***** Data supplied *****

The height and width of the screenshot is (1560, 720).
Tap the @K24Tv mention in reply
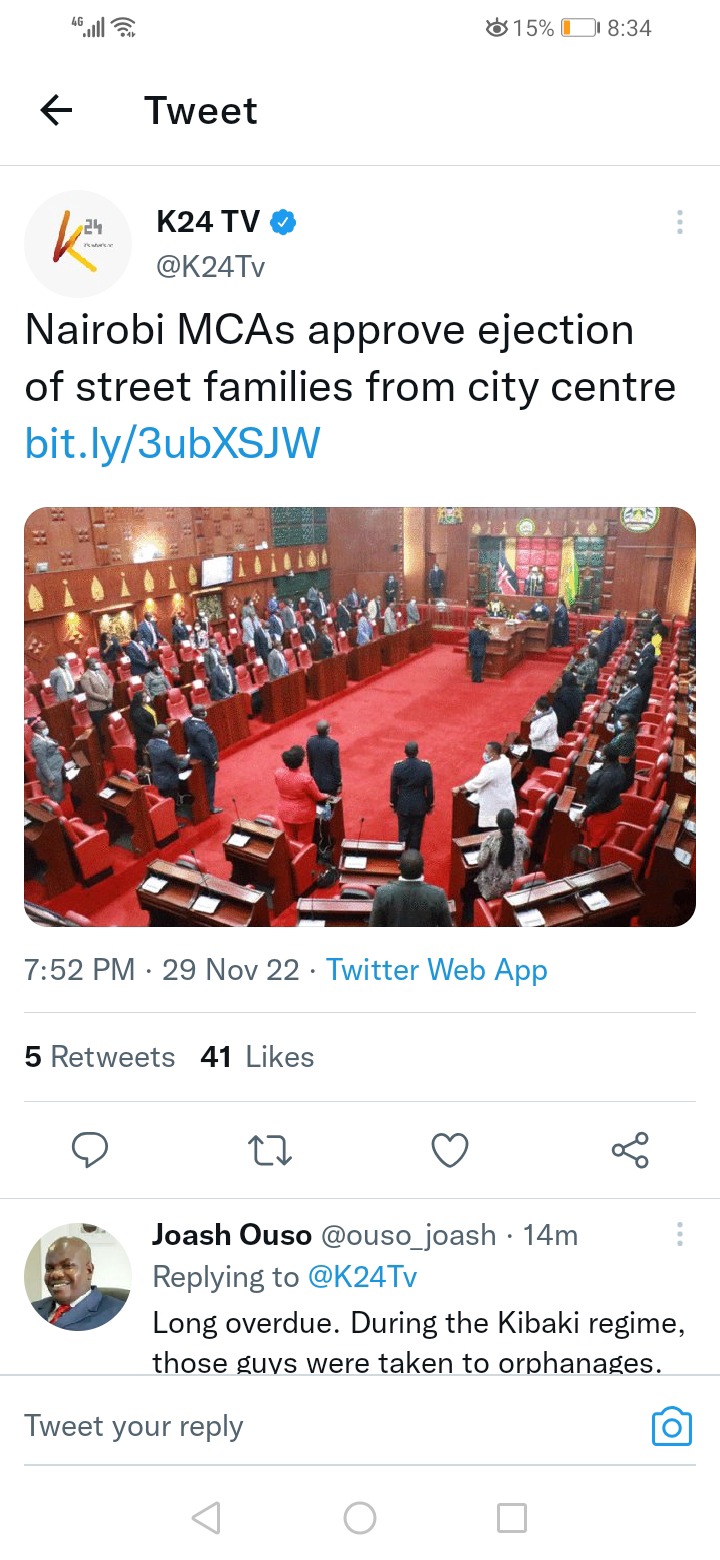click(362, 1277)
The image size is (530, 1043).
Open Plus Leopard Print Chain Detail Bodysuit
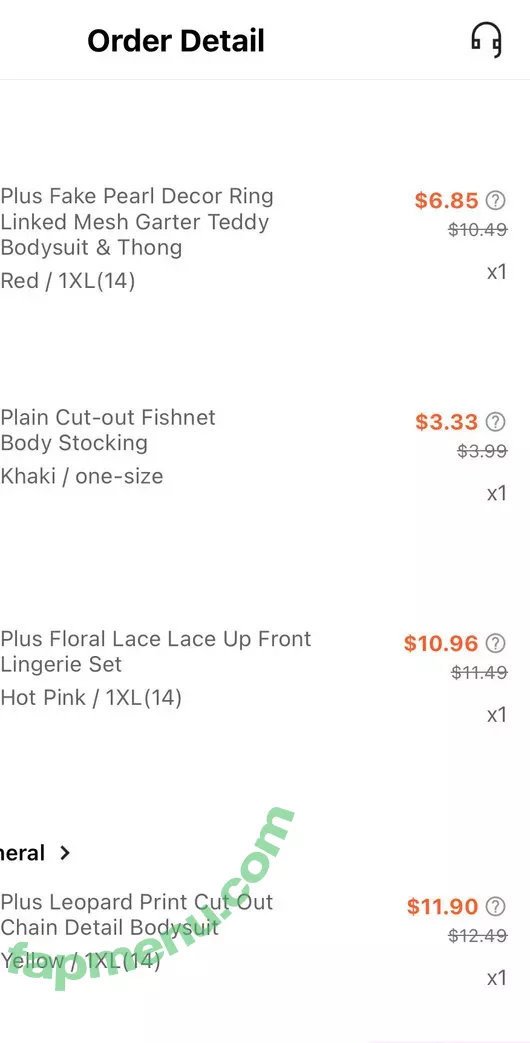point(136,915)
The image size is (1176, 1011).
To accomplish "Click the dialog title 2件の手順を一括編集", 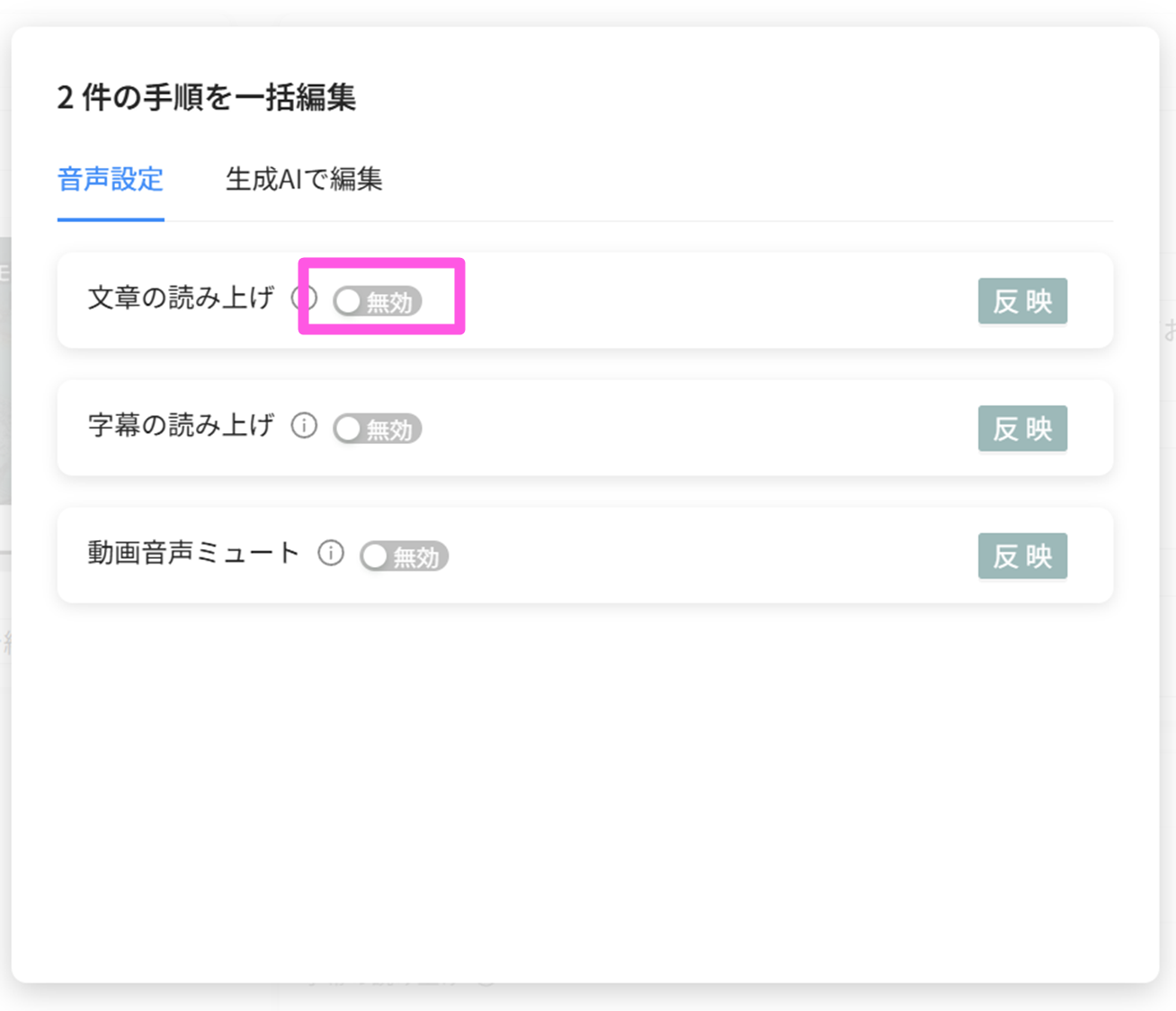I will [x=207, y=97].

*****

» **Your objective**: Find and copy each line in the material above where the string "image" occurs.

» **Answer for the task**:
The image size is (530, 1043).
The image size is (1176, 1011).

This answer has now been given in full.